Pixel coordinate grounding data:
########################################

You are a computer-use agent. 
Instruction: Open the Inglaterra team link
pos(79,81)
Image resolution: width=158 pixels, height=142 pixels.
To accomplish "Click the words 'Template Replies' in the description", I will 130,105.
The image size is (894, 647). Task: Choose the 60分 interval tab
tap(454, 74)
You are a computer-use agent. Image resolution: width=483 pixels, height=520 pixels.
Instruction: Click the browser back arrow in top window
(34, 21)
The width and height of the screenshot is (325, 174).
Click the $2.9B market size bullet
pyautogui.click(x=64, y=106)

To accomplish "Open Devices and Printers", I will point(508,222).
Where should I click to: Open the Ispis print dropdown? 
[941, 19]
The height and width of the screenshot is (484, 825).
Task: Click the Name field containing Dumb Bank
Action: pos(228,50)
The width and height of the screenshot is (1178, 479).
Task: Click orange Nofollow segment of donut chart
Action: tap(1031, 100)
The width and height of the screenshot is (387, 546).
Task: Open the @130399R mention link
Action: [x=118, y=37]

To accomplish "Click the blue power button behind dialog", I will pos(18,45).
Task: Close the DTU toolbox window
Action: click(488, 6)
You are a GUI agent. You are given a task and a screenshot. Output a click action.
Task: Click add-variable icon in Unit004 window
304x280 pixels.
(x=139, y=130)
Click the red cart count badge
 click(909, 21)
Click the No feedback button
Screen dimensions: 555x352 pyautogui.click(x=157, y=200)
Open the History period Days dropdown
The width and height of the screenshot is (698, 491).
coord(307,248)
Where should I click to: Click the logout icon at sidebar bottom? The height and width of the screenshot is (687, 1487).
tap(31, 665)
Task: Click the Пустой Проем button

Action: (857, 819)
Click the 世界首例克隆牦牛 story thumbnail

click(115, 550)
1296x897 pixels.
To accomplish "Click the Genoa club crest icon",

########################################

» Description of the task: Repeat every record, keeping each word and mark exactly as it is.

» Solution for this task:
You are a computer-use agent. 
Instruction: Open the Inglaterra team link
pos(79,81)
Image resolution: width=158 pixels, height=142 pixels.
To accomplish "Click the words 'Template Replies' in the description", I will 130,105.
The image size is (894, 647). Task: Choose the 60分 interval tab
tap(454, 74)
You are a computer-use agent. Image resolution: width=483 pixels, height=520 pixels.
Instruction: Click the browser back arrow in top window
(34, 21)
The width and height of the screenshot is (325, 174).
Click the $2.9B market size bullet
pyautogui.click(x=64, y=106)

To accomplish "Open Devices and Printers", I will point(508,222).
Where should I click to: Open the Ispis print dropdown? 
[941, 19]
The height and width of the screenshot is (484, 825).
Task: Click the Name field containing Dumb Bank
Action: pos(228,50)
The width and height of the screenshot is (1178, 479).
Task: Click orange Nofollow segment of donut chart
Action: tap(1031, 100)
The width and height of the screenshot is (387, 546).
Task: Open the @130399R mention link
Action: [x=118, y=37]

To accomplish "Click the blue power button behind dialog", I will pos(18,45).
Task: Close the DTU toolbox window
Action: click(488, 6)
You are a GUI agent. You are given a task and a screenshot. Output a click action.
Task: Click add-variable icon in Unit004 window
304x280 pixels.
(x=139, y=130)
Click the red cart count badge
 click(909, 21)
Click the No feedback button
Screen dimensions: 555x352 pyautogui.click(x=157, y=200)
Open the History period Days dropdown
The width and height of the screenshot is (698, 491).
coord(307,248)
Where should I click to: Click the logout icon at sidebar bottom? The height and width of the screenshot is (687, 1487).
tap(31, 665)
Task: Click the Пустой Проем button

Action: (857, 819)
Click the 世界首例克隆牦牛 story thumbnail

click(115, 550)
1296x897 pixels.
To accomplish "Click the Genoa club crest icon",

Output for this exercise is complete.